While there is no single education initiative that will achieve the same results everywhere—as school systems differ in learners and educators, as well as in the availability and quality of materials and technologies—an important first step is understanding how technology is used given specific local contexts and needs.



While technology has disrupted most sectors of the economy and changed how we communicate, access information, work, and even play, its impact on schools, teaching, and learning has been much more limited. We believe that this limited impact is primarily due to technology being been used to replace analog tools, without much consideration given to playing to technology’s comparative advantages. These comparative advantages, relative to traditional “chalk-and-talk” classroom instruction, include helping to scale up standardized instruction, facilitate differentiated instruction, expand opportunities for practice, and increase student engagement. When schools use technology to enhance the work of educators and to improve the quality and quantity of educational content, learners will thrive.

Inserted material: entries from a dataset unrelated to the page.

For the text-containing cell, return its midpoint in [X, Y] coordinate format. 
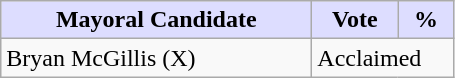
Acclaimed [383, 58]
Mayoral Candidate [156, 20]
Vote [355, 20]
Bryan McGillis (X) [156, 58]
% [426, 20]
Detect which cell encompasses the target text, then output its (x, y) center coordinate. 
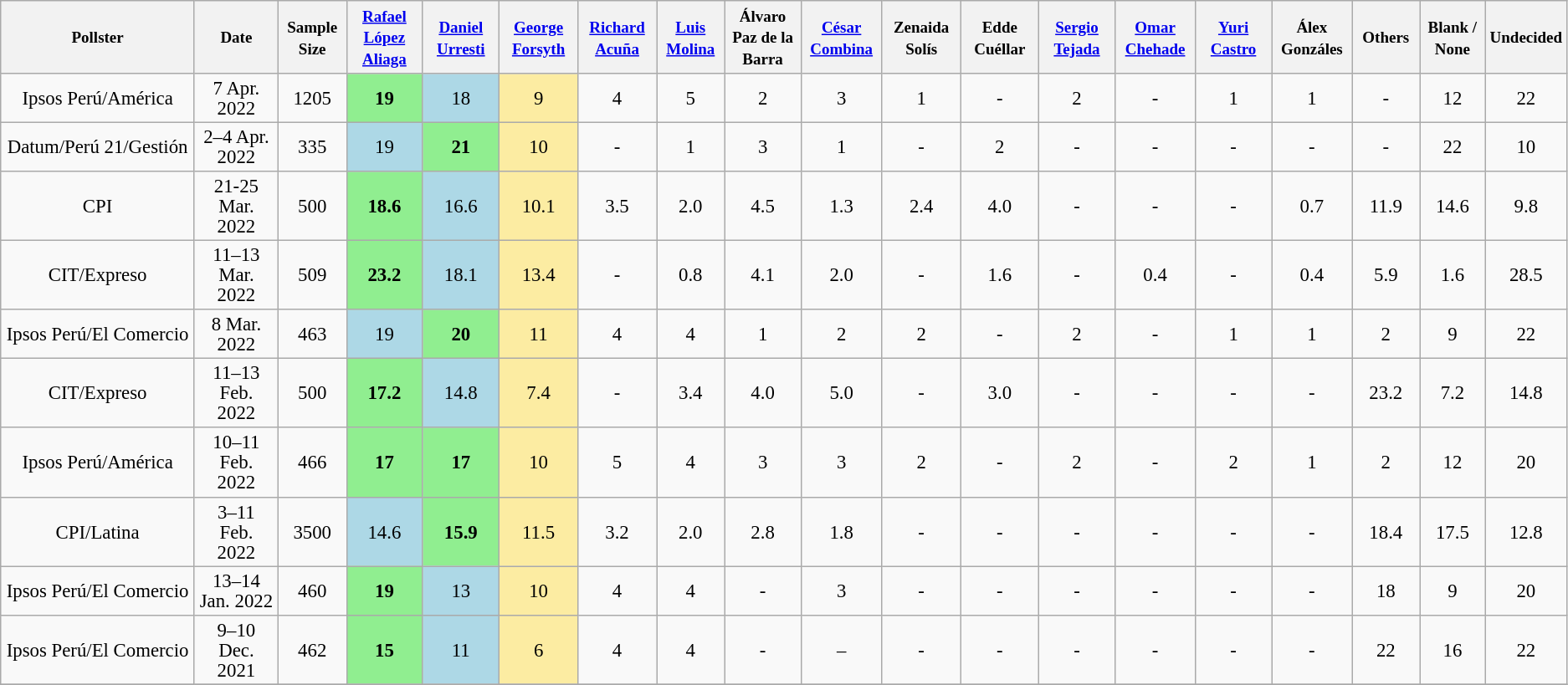
28.5 (1526, 276)
3–11 Feb. 2022 (236, 532)
0.7 (1312, 206)
César Combina (842, 37)
Sergio Tejada (1076, 37)
7.4 (539, 393)
2.8 (763, 532)
Datum/Perú 21/Gestión (98, 147)
9–10 Dec. 2021 (236, 649)
11.9 (1386, 206)
9.8 (1526, 206)
13 (461, 591)
3.4 (691, 393)
Others (1386, 37)
Undecided (1526, 37)
13–14 Jan. 2022 (236, 591)
Edde Cuéllar (999, 37)
18.6 (385, 206)
Luis Molina (691, 37)
3500 (312, 532)
2–4 Apr. 2022 (236, 147)
7 Apr. 2022 (236, 99)
Álvaro Paz de la Barra (763, 37)
11.5 (539, 532)
1.3 (842, 206)
Blank / None (1453, 37)
3.2 (617, 532)
12.8 (1526, 532)
Richard Acuña (617, 37)
21-25 Mar. 2022 (236, 206)
16 (1453, 649)
7.2 (1453, 393)
15 (385, 649)
4.5 (763, 206)
462 (312, 649)
21 (461, 147)
17.2 (385, 393)
Omar Chehade (1156, 37)
463 (312, 335)
– (842, 649)
18.4 (1386, 532)
Daniel Urresti (461, 37)
18.1 (461, 276)
Pollster (98, 37)
Álex Gonzáles (1312, 37)
CPI (98, 206)
Sample Size (312, 37)
13.4 (539, 276)
3.5 (617, 206)
1205 (312, 99)
460 (312, 591)
16.6 (461, 206)
10–11 Feb. 2022 (236, 464)
CPI/Latina (98, 532)
1.8 (842, 532)
11–13 Mar. 2022 (236, 276)
0.8 (691, 276)
8 Mar. 2022 (236, 335)
Date (236, 37)
11–13 Feb. 2022 (236, 393)
4.1 (763, 276)
17.5 (1453, 532)
335 (312, 147)
6 (539, 649)
5.9 (1386, 276)
Yuri Castro (1233, 37)
466 (312, 464)
10.1 (539, 206)
Zenaida Solís (921, 37)
509 (312, 276)
3.0 (999, 393)
2.4 (921, 206)
Rafael López Aliaga (385, 37)
5.0 (842, 393)
George Forsyth (539, 37)
15.9 (461, 532)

Further, COVID-19 has laid bare that, in today’s environment where pandemics and the effects of climate change are likely to occur, schools cannot always provide in-person education—making the case for investing in education technology.


We need to further a simple yet surprisingly rare approach to education technology that seeks to:


  1. Understand the needs, infrastructure, and capacity of a school system—the diagnosis;

  2. Survey the best available evidence on interventions that match those conditions—the evidence; and

  3. Closely monitor the results of innovations before they are scaled up—the prognosis.